Vitamin A
Vitamin A is a family of fat-soluble compounds that play an important role in vision, bone growth, reproduction, cell division, and cell differentiation. Along with vitamins D, E and vitamin K, Vitamin A is stored in your body in small amounts to ensure that your cells have access to it at all times. Vitamin A is essential to maintain intact epithelial tissues as a physical barrier to infection; it is also involved in maintaining a number of immune cell types from both the innate and acquired immune systems.
Deficiency of vitamin A is found among malnourished, elderly, and chronically sick populations in the United States, but it is more prevalent in developing countries where foods are either grown from nutrient-depleted soils. Deficiency symptoms include night blindness, hyperkeratinosis of the skin, and xerophthalmia, an eye condition which if untreated can lead to permanent blindness. While deficiency is considered rare in the Western world, in the third world it is expected to affect 100 million children.
Vitamin A is used to treat vitamin A deficiency. There is no drug available that replaces the need for a nutrient.
Vegetables such as carrots and sweet potatoes, aswell as dark green vegetables, contain large amounts of carotenoids, especially beta-carotene. Vegetables are not a good direct source of vitamin A, but the carotenoids they do provide, can be transformed into retinol in the body. This is then converted into Vitamin A.
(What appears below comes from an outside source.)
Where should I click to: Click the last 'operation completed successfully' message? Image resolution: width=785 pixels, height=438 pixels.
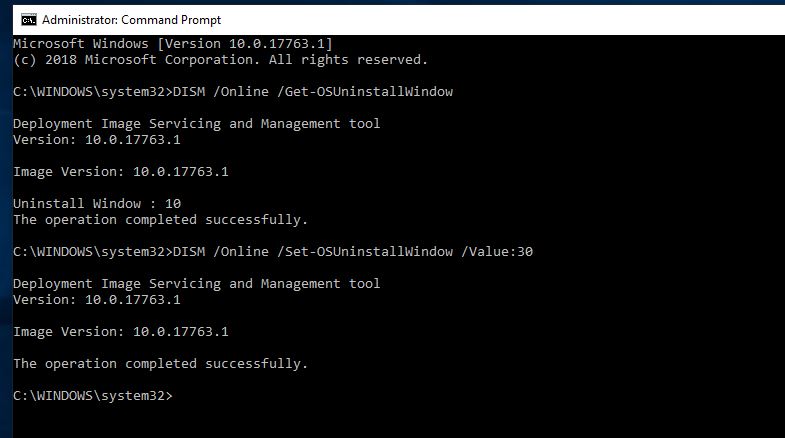click(160, 364)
Your RDA of vitamin A could be achieved by eating two or three carrot sticks, one tablespoon of cooked carrots, two tablespoons of cooked winter squash, sweet potatoes or pumpkin, 1/4 cup of dark green leafy vegetables (spinach, beet greens or Swiss chard), 4 asparagus spears, 1/4 cup broccoli, one apricot, 1/2 peach or 1/4 cup cantaloupe.
While there is no RDA for beta-carotene, the National Institutes of Health (NIH) Office of Dietary Supplements recommends eating five or more servings of fruits and vegetables per day, including dark green and leafy vegetables and deep yellow/orange fruits to get appropriate amounts of beta-carotene. Serve fruits and vegetables raw whenever possible as cooking significantly depletes nutrient stores. Vitamin A is lost in the fat during frying making it the least beneficial form of cooking.
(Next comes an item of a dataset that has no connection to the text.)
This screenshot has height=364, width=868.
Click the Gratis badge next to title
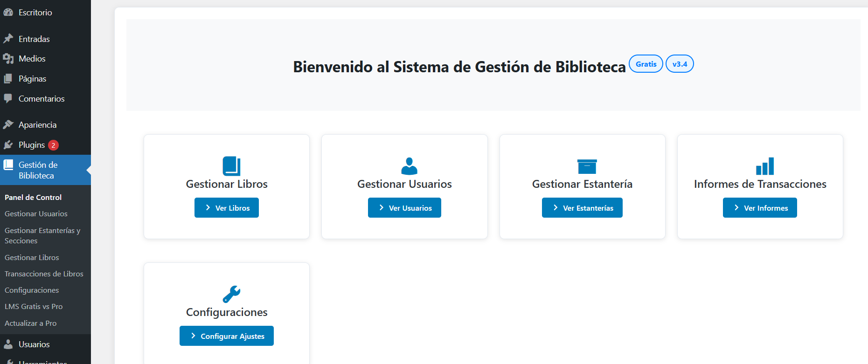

Supplements that contain 25,000 International Units (IU) or more of vitamin A per capsule are available as over-the-counter preparations in many areas. Supplements are readily available, and are a good choice for people who are concerned about not getting enough vitamin A from their diets, or for those who may think they are somehow losing part of what they take in. Dietary supplements should be based on natural food sources and not chemically synthesized for maximum bioavailability and potential benefit.
Eggs and whole milk are also good sources of vitamin A. Vitamin A can be found in many animal sources, such as eggs, meat, milk, cheese, cream, liver, kidney, cod, and halibut fish oil.
A deficiency can occur when vitamin A is lost through chronic diarrhea and through an overall inadequate intake, as is often seen with protein-energy malnutrition. People with Crohn's disease often experience diarrhea, fat malabsorption, and malnutrition [29]. The control of vitamin A deficiency in many areas of the world will lead to substantial and lasting improvement in childhood survival as well as preventing the scandal of irreversible blindness due to malnutrition.
Vitamin A is an essential human nutrient and cannot not be replaced with any other nutrient or by any drug. By understanding its need, you can take steps to ensure it is included in your good diet.